DeepMotif, developed by his group, is 10,000 times faster than MEME. AGA (Attention-Guided Autoregression), a time-series prediction algorithm, also by his group, is currently the best prediction algorithm, beating DeepAR of Amazon, Transformer of Google. Thanks to the colleagues and students that find time to attend this lecture!








Location and Time
Location: 4-426 at Haike 501 (conference room on the east side)

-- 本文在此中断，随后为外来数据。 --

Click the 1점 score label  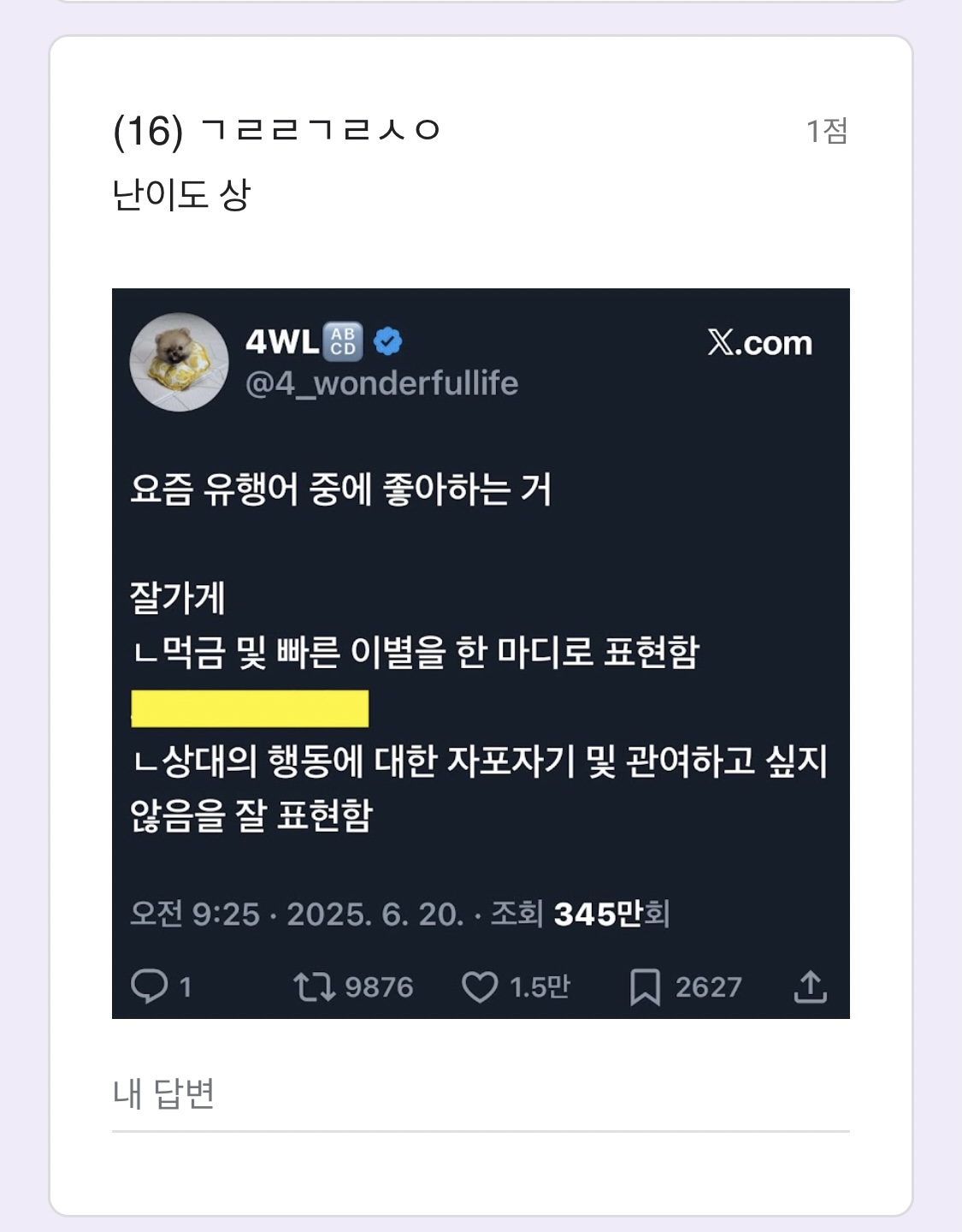(827, 131)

Time: 2:30pm, Thursday, Oct 17th, 2019
Abstract
Sequences and time series data are ubiquitous. In this talk, I will introduce the recent advance we achieved in analyzing sequential data, specifically, motif finding and time series forecasting. Traditional statistical models often have to sacrifice speed for accuracy in order to handle large volumes of sequential data generated by new devices. I will discuss how to leverage deep learning techniques to solve this issue and make new breakthroughs in these two areas.
Bio
Xifeng Yan is a professor at the University of California at Santa Barbara, holding the Venkatesh Narayanamurti Chair of Computer Science. He received his Ph.D. degree in Computer Science from the University of Illinois at Urbana-Champaign in 2006 and was a research staff member at the IBM T. J. Watson Research Center between 2006 and 2008. His work is centered on modeling, mining, and searching data. His contribution can be found in data mining, database systems, natural language processing, etc. His works were extensively referenced, with over 18,000 citations per Google Scholar and thousands of software downloads. He received NSF CAREER Award, IBM Invention Achievement Award, ACM-SIGMOD Dissertation Runner-Up Award, and IEEE ICDM 10-year Highest Impact Paper Award.